- _YOUR INSTRUCTIONS_:
Return all of the data exactly as written, without the pictures.

- _DATA SUPPLIED_:
★ ★ ★
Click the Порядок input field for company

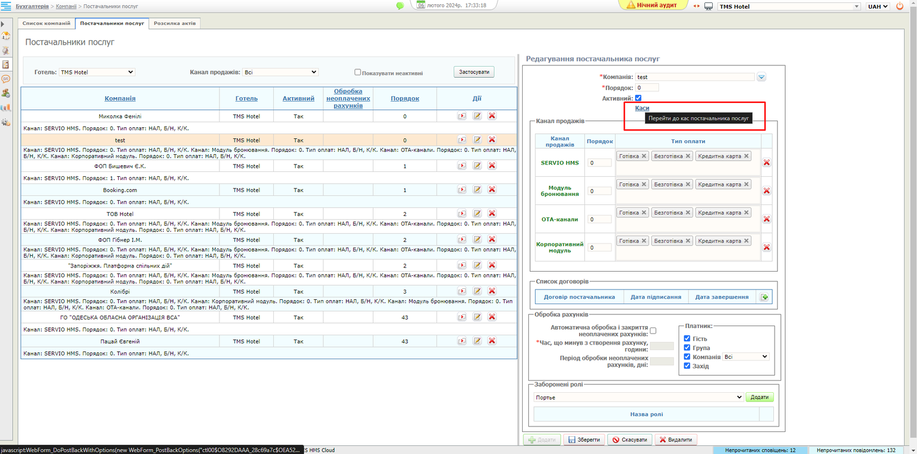click(647, 87)
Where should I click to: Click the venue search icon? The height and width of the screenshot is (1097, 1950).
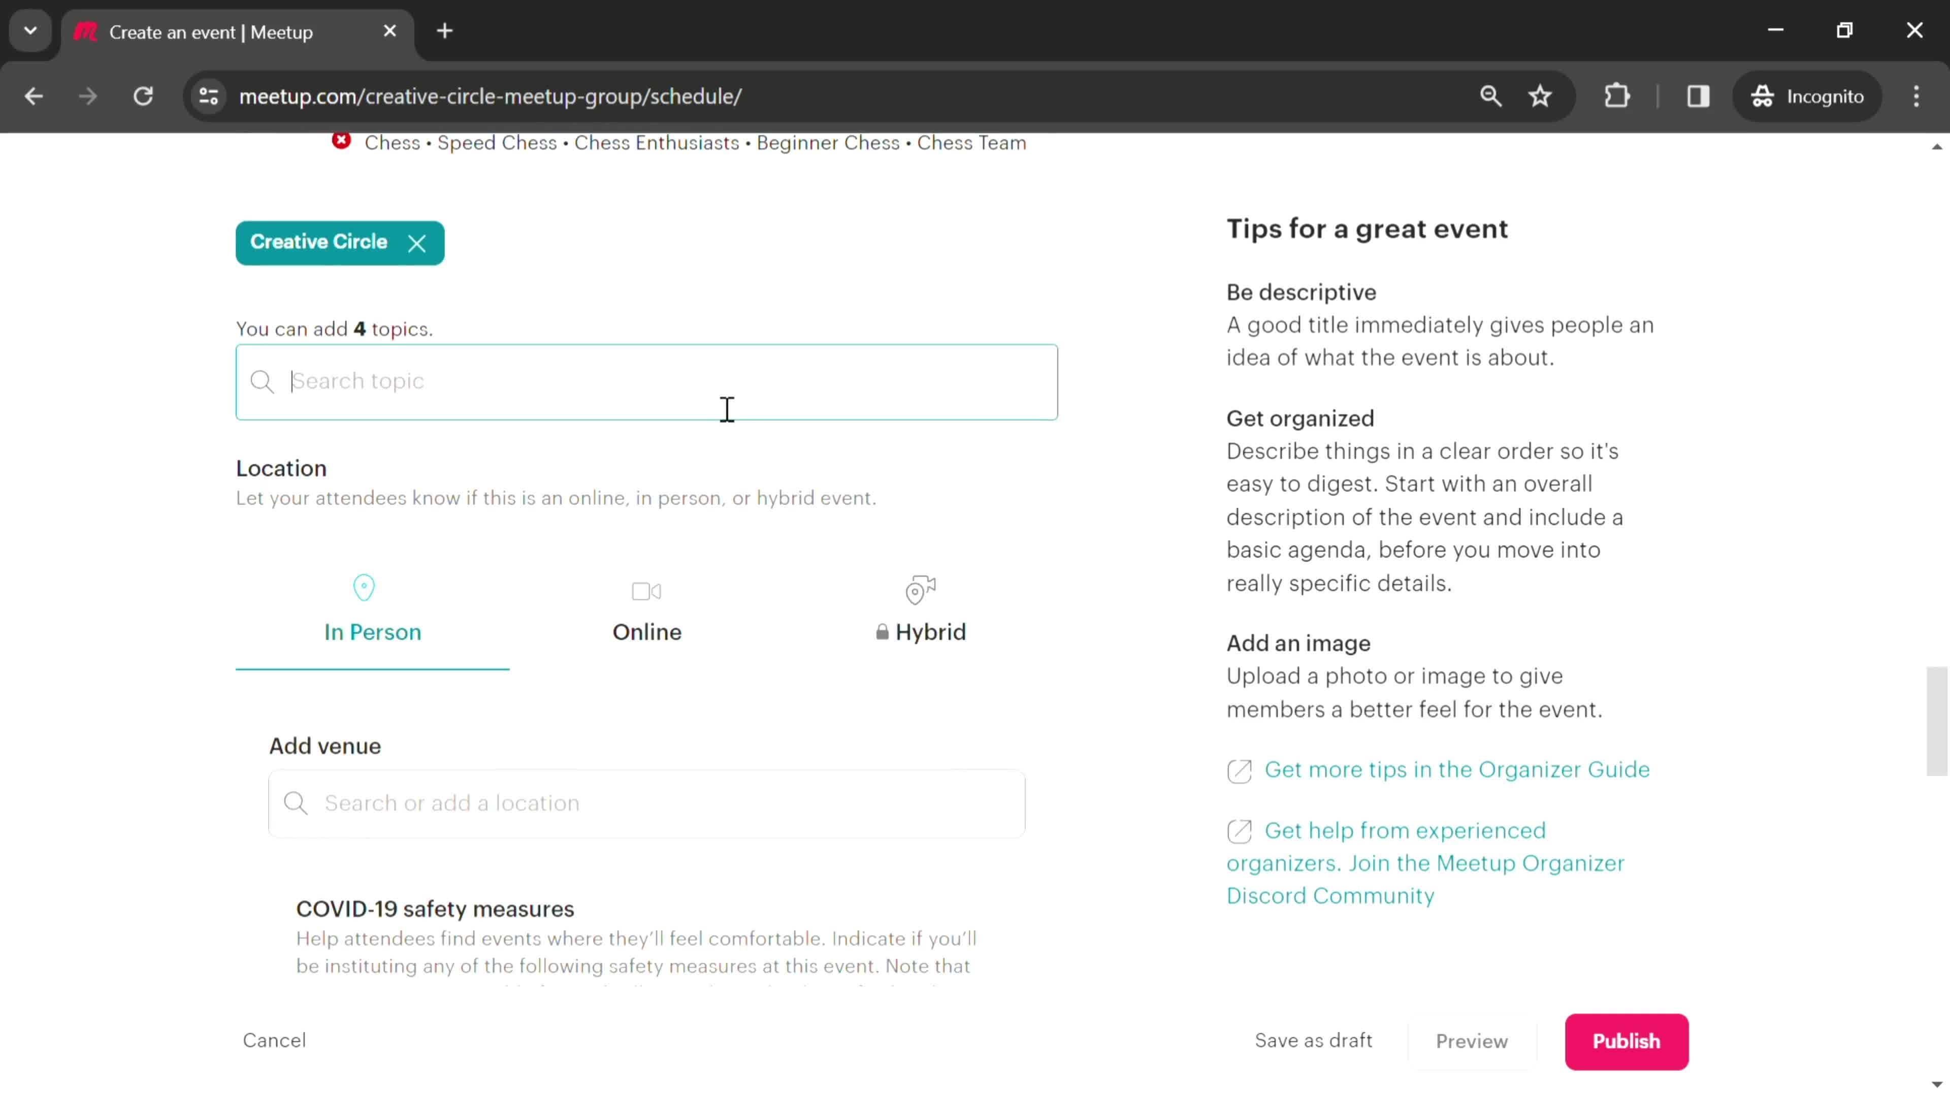click(294, 803)
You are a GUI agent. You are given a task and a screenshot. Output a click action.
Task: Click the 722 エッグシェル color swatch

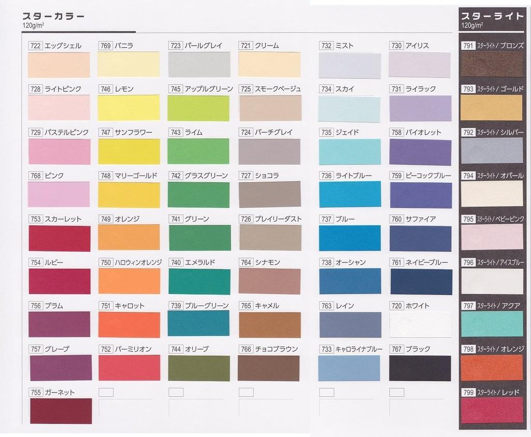pyautogui.click(x=59, y=65)
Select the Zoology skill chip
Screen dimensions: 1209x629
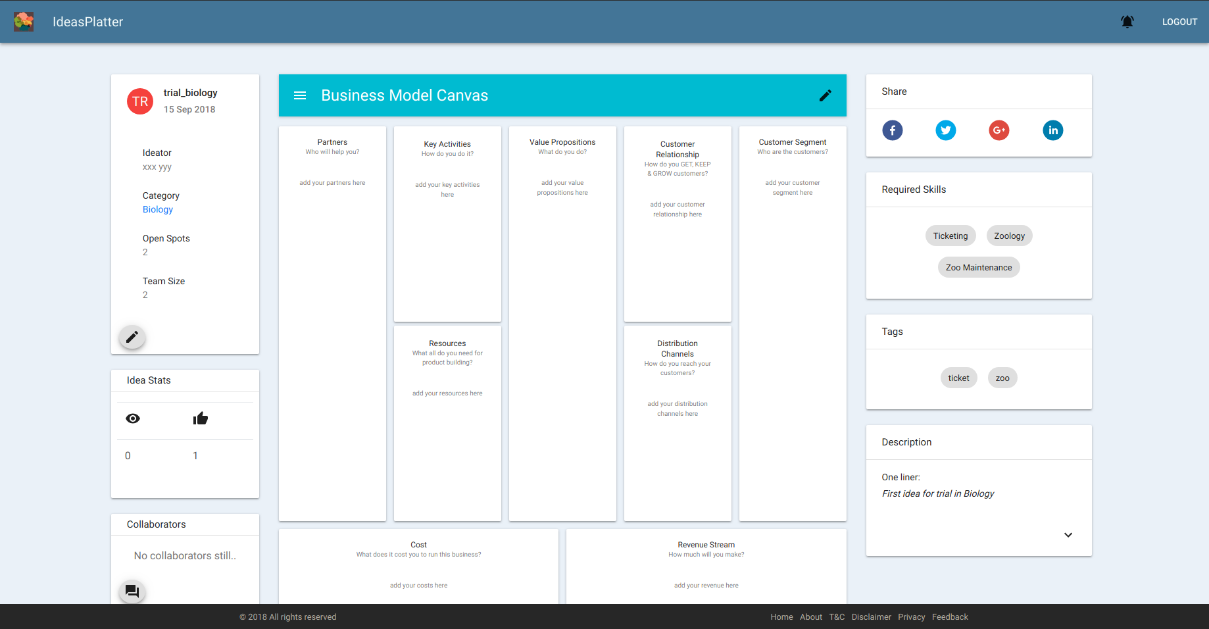tap(1010, 236)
★ ★ ★
- _SOLUTION TO THIS TASK_:
Click the Порядок input field for company

click(647, 87)
Where should I click to: Click the venue search icon? The height and width of the screenshot is (1097, 1950).
click(294, 803)
You are a GUI agent. You are given a task and a screenshot. Output a click action.
Task: Click the 722 エッグシェル color swatch

pyautogui.click(x=59, y=65)
Select the Zoology skill chip
Screen dimensions: 1209x629
tap(1010, 236)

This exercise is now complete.